Excerpt provided
________

The woman keeps walking, looking for animals, “trying to learn from them how to hate.” (Lispector, 1960/2015: 223) She encounters the monkeys and feels an urge to kill them, to kill their happy, gentle, resigned, loving gaze: “She’d kill those monkeys, levitating in their cage, monkeys happy as weeds, monkeys leaping about gently, the female monkey with her resigned, loving gaze, and the other female suckling her young.” (Ibid.: 223) At this point, it seems that she is also expressing her desire to transgress by challenging the pressure to conform to the physical and psychological space usually assigned to women. However, suddenly, after encountering an old monkey, she hesitates again:
because the monkey’s pupils were covered with gelatinous white veil, in his eyes the sweetness of sickness, he was an old monkey – the woman averted her face, trapping between her teeth a feeling she hadn’t come looking for, she quickened her step, even so, turned her head in alarm back toward the monkey with its arms outstretched: he kept staring straight ahead. “Oh no, not this,” she thought. And as she fled, she said: “God, teach me only how to hate.”
At the zoo, both the animals and the woman are thus trapped in their visible body, and also in their invisible condition of oppression and vulnerability. The woman too is an occupant of “cages.” Her cages though are not made of bars. Instead, they are made of the internalization of sexist modes of living. Quotes like: “caged in she,” “an undercover assassin,” “an imprisoned female,” and “nothing more than a frail woman,” unable to own the “hatred that was hers by right but that lay excruciatingly out of reach” (Ibid.: 227), express her constraints.
In her book The Politics of Reality the American philosopher and feminist theorist Marilyn Frye analyses women’s subordination and oppression. She argues that cages are “a network of forces and barriers which are systematically related and which conspire to the immobilization, reduction and molding of women and the lives we live.” (Frye, 1983: 7) The image of the cage “helps convey one aspect of the systematic nature of oppression.” (Ibid.)
Cages are outside and inside of her, as she resists integrating hate and anger as constitutive elements of her hybrid and fluid identity: “The cage was always on the side she was.” (Lispector, 1960/2015: 227) The cage is thus a figure for the limits imposed on women who dare to go beyond the confines of domesticity, passivity or docility indissociable from the feminine “nature” and feminine affects.

________

Given exercise
Continue the passage above on Lispector's zoo story and the image of the cage, starting right after its final sentence.

Provided information
________

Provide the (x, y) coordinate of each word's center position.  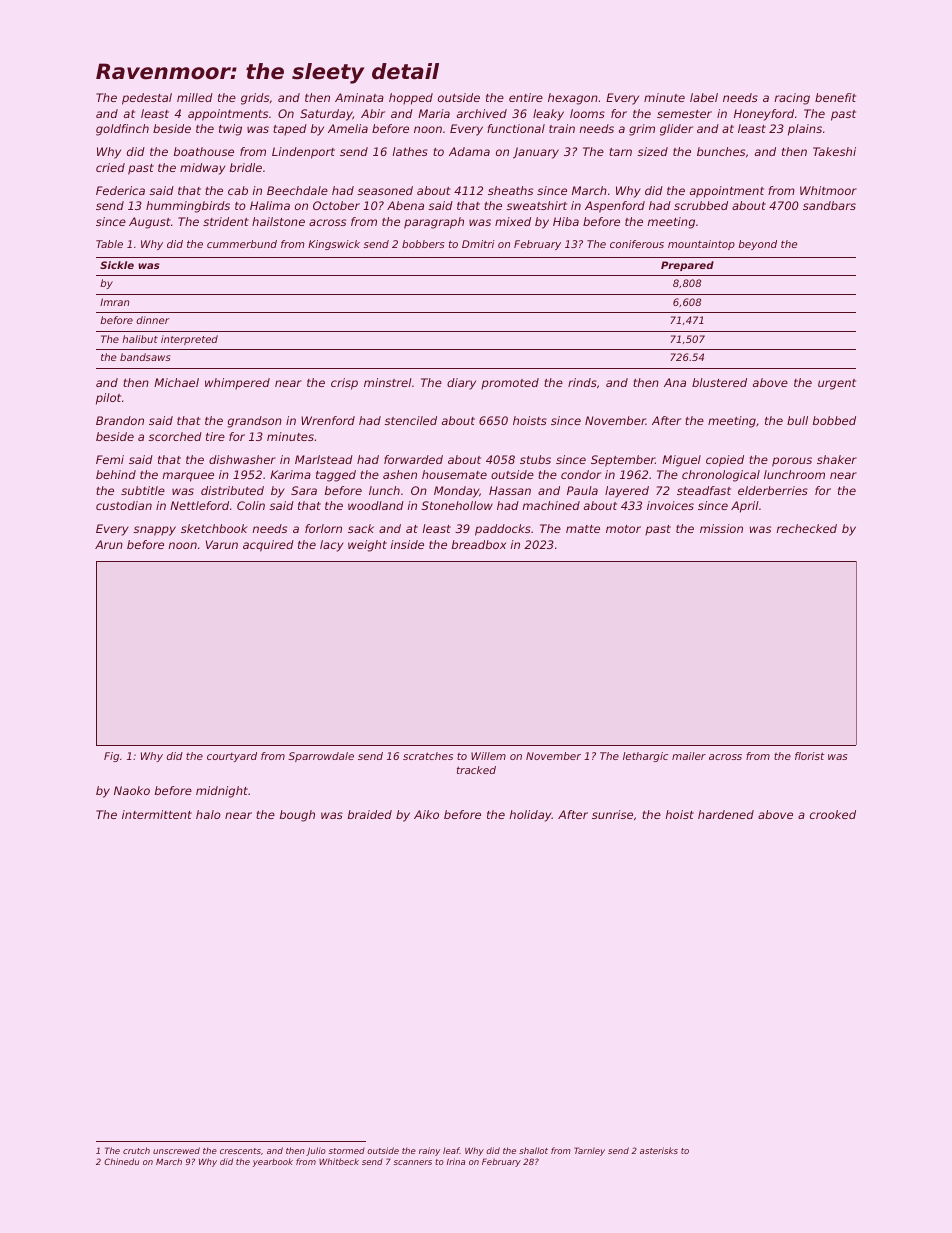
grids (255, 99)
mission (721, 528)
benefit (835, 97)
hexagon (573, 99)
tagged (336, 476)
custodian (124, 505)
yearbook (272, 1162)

________

Task output
The woman’s motivation fluctuates between feelings of powerlessness and a desire to resist the despair that she is faced with throughout her journey. The literary scholar Marta Peixoto, analyzing The Buffalo, argues that “anger in “The Buffalo” becomes the elusive object of a quest, whereas pardon is defined as covert hatred.” (Peixoto, 1994: 33) According to Peixoto, it is also interesting that “a reversal of values also occurs in the imagery […] the tendency to redefine words and concepts, to reverse traditional metaphorical associations or to draw images from negative and antithetical realms supports and furthers Lispector’s questioning of a “woman’s destiny.”” (Ibid.: 33)
Despite the rigidity of fixed roles mentioned earlier that the heroine is struggling with, it is worth mentioning that Lispector’s characters do not usually fall into a passive or victim role. According to Peixoto, “Lispector focuses on the constraints of women caught in traditional roles, her dissection of gender does not result in simple feminist fables of powerless women preyed upon by ruthless men.” (Ibid.: 35) In another passage, Peixoto talks about:
an inscription of the feminine that is not a sentimental withdrawal from the struggles of power, but is instead an exacerbated sensitivity to their working and to women’s – and writer’s involvement in these struggles, not as passive victims, but as active participants.
Indeed, we should think the inscription of the feminine in The Buffalo beyond the impasse created by a phallocentric vision of the subject and the woman’s actions seen as a reaction or response to rigid masculine structures. I shall now explore why to read this short story through a nomadic subjectivity framework opens up new possibilities.
As argued before, many Brazilian critics (Fernandes & Agra, 2000) see in the author’s defiance of her identity and in her desire of “becoming” a different woman, one who can live with hate, the heroine’s vengeance on her lover who rejected her. Inspired by the second-wave feminist discourses, these same critics see in this a reaction to the oppression and the subordination imposed on women by a phallocentric discourse. According to Ellen K. Feder and Emily Zakin, Tina Chanter writes: “phallogocentrism, makes clear the contrast between the idea of a full, present, apparent phallus and that of the castrated woman, who lacks a phallus, has nothing to be seen, and who therefore represents absence needing to be recuperated.” (Chanter, 2006: 124)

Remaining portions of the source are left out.